(Available records begins)
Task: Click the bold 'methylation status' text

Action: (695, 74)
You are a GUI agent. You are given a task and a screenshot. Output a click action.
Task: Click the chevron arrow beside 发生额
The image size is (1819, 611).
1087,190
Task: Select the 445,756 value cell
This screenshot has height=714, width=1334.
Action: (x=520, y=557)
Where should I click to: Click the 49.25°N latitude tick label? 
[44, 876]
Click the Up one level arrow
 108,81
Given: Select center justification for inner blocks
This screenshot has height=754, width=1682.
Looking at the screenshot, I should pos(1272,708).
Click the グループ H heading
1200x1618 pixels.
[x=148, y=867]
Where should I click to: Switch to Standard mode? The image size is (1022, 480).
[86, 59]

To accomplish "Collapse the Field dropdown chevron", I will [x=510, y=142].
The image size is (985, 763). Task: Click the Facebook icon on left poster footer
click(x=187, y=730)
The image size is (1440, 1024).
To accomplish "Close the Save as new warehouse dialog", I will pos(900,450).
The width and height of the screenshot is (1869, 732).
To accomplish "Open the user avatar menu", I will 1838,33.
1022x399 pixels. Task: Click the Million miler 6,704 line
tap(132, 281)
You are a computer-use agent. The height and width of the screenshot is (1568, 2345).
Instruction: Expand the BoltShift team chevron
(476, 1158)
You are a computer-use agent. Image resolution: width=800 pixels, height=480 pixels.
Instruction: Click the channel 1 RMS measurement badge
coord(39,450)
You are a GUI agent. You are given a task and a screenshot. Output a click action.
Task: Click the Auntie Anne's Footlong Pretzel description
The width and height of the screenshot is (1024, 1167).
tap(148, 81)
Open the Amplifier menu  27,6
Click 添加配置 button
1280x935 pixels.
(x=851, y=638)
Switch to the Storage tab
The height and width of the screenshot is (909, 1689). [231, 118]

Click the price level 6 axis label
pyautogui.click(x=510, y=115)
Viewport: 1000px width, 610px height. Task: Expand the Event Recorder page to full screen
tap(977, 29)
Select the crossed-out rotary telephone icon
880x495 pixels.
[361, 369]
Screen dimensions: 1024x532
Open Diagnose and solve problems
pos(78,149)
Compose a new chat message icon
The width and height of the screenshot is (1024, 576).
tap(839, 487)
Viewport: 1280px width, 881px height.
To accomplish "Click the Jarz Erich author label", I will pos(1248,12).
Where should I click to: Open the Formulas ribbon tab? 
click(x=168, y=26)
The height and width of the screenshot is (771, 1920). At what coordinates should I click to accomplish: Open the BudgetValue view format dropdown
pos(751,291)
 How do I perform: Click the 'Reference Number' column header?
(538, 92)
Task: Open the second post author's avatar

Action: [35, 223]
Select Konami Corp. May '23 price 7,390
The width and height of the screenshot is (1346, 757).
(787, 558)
(Available records ends)
* **To do**
Could you return exactly the stretch of the data above that starts at the line with "Task: Select the 445,756 value cell" and ends at the line with "Given: Select center", both lines included?

* **Result of this exercise**
Task: Select the 445,756 value cell
This screenshot has height=714, width=1334.
Action: (x=520, y=557)
Where should I click to: Click the 49.25°N latitude tick label? 
[44, 876]
Click the Up one level arrow
 108,81
Given: Select center justification for inner blocks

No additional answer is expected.